Stored data:
==================================================

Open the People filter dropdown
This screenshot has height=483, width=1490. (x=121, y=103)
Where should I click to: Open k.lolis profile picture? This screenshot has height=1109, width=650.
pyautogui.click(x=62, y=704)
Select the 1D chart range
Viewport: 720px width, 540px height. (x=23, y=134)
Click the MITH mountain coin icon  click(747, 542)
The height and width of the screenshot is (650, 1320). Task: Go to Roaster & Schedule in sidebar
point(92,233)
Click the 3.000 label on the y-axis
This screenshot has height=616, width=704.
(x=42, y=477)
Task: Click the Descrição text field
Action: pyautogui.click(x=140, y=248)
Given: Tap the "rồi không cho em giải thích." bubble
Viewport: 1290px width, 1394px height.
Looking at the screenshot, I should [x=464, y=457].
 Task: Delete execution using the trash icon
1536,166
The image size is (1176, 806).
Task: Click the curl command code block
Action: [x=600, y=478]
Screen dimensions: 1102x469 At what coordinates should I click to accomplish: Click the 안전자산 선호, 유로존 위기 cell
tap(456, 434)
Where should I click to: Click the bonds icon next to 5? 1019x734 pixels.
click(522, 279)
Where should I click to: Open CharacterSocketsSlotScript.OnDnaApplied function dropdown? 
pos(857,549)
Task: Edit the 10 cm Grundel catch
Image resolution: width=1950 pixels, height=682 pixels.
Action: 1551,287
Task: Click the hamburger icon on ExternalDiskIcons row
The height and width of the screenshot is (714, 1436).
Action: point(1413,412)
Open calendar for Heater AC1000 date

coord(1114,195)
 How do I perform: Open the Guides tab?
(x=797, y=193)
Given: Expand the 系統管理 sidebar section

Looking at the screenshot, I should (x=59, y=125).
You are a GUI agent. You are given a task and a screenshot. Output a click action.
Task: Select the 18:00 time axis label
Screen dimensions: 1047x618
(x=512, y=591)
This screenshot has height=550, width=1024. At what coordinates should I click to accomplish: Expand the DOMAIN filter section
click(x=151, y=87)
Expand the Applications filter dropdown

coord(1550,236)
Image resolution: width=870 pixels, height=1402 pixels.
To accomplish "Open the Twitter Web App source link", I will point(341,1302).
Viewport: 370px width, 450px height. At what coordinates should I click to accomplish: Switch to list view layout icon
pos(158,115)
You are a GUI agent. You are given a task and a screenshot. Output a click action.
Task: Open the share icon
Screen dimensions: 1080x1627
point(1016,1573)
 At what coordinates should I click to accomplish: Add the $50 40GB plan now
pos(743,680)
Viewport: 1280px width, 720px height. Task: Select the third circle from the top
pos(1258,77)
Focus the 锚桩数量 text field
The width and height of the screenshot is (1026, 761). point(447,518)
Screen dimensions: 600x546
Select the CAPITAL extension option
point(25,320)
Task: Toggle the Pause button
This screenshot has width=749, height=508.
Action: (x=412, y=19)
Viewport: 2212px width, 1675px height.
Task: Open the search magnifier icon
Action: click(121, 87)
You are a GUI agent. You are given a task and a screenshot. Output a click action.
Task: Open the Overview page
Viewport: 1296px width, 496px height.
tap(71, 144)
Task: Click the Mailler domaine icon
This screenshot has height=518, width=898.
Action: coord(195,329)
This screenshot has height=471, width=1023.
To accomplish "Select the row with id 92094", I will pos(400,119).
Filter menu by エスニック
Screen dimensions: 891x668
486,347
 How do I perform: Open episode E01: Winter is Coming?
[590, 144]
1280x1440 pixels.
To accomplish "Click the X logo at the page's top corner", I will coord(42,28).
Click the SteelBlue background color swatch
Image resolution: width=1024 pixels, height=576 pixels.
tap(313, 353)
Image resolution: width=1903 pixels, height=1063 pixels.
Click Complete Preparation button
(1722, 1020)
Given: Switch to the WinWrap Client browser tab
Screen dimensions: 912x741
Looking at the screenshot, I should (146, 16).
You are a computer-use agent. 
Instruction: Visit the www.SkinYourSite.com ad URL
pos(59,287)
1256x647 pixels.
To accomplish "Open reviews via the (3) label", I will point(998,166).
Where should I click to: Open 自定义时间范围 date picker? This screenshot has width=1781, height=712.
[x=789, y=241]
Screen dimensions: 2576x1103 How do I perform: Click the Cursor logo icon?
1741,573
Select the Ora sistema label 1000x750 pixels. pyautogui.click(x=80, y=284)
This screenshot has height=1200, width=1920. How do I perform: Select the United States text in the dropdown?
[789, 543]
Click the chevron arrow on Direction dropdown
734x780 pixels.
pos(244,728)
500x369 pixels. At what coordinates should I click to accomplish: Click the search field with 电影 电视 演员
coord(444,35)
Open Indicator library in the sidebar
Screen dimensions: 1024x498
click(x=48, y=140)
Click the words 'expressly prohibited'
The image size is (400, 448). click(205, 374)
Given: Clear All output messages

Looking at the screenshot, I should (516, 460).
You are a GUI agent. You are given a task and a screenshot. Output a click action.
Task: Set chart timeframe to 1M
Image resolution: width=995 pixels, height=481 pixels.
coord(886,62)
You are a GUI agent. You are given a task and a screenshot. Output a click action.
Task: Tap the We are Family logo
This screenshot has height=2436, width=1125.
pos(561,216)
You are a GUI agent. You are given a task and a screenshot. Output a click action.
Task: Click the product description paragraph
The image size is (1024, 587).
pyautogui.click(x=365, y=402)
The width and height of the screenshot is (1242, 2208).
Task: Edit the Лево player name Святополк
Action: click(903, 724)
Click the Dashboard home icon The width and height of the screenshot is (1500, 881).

==================================================

May I have all of the records repeated exactly?

Open the People filter dropdown
This screenshot has height=483, width=1490. (x=121, y=103)
Where should I click to: Open k.lolis profile picture? This screenshot has height=1109, width=650.
pyautogui.click(x=62, y=704)
Select the 1D chart range
Viewport: 720px width, 540px height. (x=23, y=134)
Click the MITH mountain coin icon  click(747, 542)
The height and width of the screenshot is (650, 1320). Task: Go to Roaster & Schedule in sidebar
point(92,233)
Click the 3.000 label on the y-axis
This screenshot has height=616, width=704.
(x=42, y=477)
Task: Click the Descrição text field
Action: pyautogui.click(x=140, y=248)
Given: Tap the "rồi không cho em giải thích." bubble
Viewport: 1290px width, 1394px height.
Looking at the screenshot, I should [x=464, y=457].
 Task: Delete execution using the trash icon
1536,166
The image size is (1176, 806).
Task: Click the curl command code block
Action: [x=600, y=478]
Screen dimensions: 1102x469 At what coordinates should I click to accomplish: Click the 안전자산 선호, 유로존 위기 cell
tap(456, 434)
Where should I click to: Click the bonds icon next to 5? 1019x734 pixels.
click(522, 279)
Where should I click to: Open CharacterSocketsSlotScript.OnDnaApplied function dropdown? 
pos(857,549)
Task: Edit the 10 cm Grundel catch
Image resolution: width=1950 pixels, height=682 pixels.
Action: 1551,287
Task: Click the hamburger icon on ExternalDiskIcons row
The height and width of the screenshot is (714, 1436).
Action: point(1413,412)
Open calendar for Heater AC1000 date

coord(1114,195)
 How do I perform: Open the Guides tab?
(x=797, y=193)
Given: Expand the 系統管理 sidebar section

Looking at the screenshot, I should (x=59, y=125).
You are a GUI agent. You are given a task and a screenshot. Output a click action.
Task: Select the 18:00 time axis label
Screen dimensions: 1047x618
(x=512, y=591)
This screenshot has height=550, width=1024. At what coordinates should I click to accomplish: Expand the DOMAIN filter section
click(x=151, y=87)
Expand the Applications filter dropdown

coord(1550,236)
Image resolution: width=870 pixels, height=1402 pixels.
To accomplish "Open the Twitter Web App source link", I will point(341,1302).
Viewport: 370px width, 450px height. At what coordinates should I click to accomplish: Switch to list view layout icon
pos(158,115)
You are a GUI agent. You are given a task and a screenshot. Output a click action.
Task: Open the share icon
Screen dimensions: 1080x1627
point(1016,1573)
 At what coordinates should I click to accomplish: Add the $50 40GB plan now
pos(743,680)
Viewport: 1280px width, 720px height. Task: Select the third circle from the top
pos(1258,77)
Focus the 锚桩数量 text field
The width and height of the screenshot is (1026, 761). point(447,518)
Screen dimensions: 600x546
Select the CAPITAL extension option
point(25,320)
Task: Toggle the Pause button
This screenshot has width=749, height=508.
Action: (x=412, y=19)
Viewport: 2212px width, 1675px height.
Task: Open the search magnifier icon
Action: click(121, 87)
You are a GUI agent. You are given a task and a screenshot. Output a click action.
Task: Open the Overview page
Viewport: 1296px width, 496px height.
tap(71, 144)
Task: Click the Mailler domaine icon
This screenshot has height=518, width=898.
Action: coord(195,329)
This screenshot has height=471, width=1023.
To accomplish "Select the row with id 92094", I will pos(400,119).
Filter menu by エスニック
Screen dimensions: 891x668
486,347
 How do I perform: Open episode E01: Winter is Coming?
[590, 144]
1280x1440 pixels.
To accomplish "Click the X logo at the page's top corner", I will coord(42,28).
Click the SteelBlue background color swatch
Image resolution: width=1024 pixels, height=576 pixels.
tap(313, 353)
Image resolution: width=1903 pixels, height=1063 pixels.
Click Complete Preparation button
(1722, 1020)
Given: Switch to the WinWrap Client browser tab
Screen dimensions: 912x741
Looking at the screenshot, I should (146, 16).
You are a computer-use agent. 
Instruction: Visit the www.SkinYourSite.com ad URL
pos(59,287)
1256x647 pixels.
To accomplish "Open reviews via the (3) label", I will point(998,166).
Where should I click to: Open 自定义时间范围 date picker? This screenshot has width=1781, height=712.
[x=789, y=241]
Screen dimensions: 2576x1103 How do I perform: Click the Cursor logo icon?
1741,573
Select the Ora sistema label 1000x750 pixels. pyautogui.click(x=80, y=284)
This screenshot has height=1200, width=1920. How do I perform: Select the United States text in the dropdown?
[789, 543]
Click the chevron arrow on Direction dropdown
734x780 pixels.
pos(244,728)
500x369 pixels. At what coordinates should I click to accomplish: Click the search field with 电影 电视 演员
coord(444,35)
Open Indicator library in the sidebar
Screen dimensions: 1024x498
click(x=48, y=140)
Click the words 'expressly prohibited'
The image size is (400, 448). click(205, 374)
Given: Clear All output messages

Looking at the screenshot, I should (516, 460).
You are a GUI agent. You are given a task and a screenshot. Output a click action.
Task: Set chart timeframe to 1M
Image resolution: width=995 pixels, height=481 pixels.
coord(886,62)
You are a GUI agent. You are given a task and a screenshot. Output a click action.
Task: Tap the We are Family logo
This screenshot has height=2436, width=1125.
pos(561,216)
You are a GUI agent. You are given a task and a screenshot. Output a click action.
Task: Click the product description paragraph
The image size is (1024, 587).
pyautogui.click(x=365, y=402)
The width and height of the screenshot is (1242, 2208).
Task: Edit the Лево player name Святополк
Action: click(903, 724)
Click the Dashboard home icon The width and height of the screenshot is (1500, 881).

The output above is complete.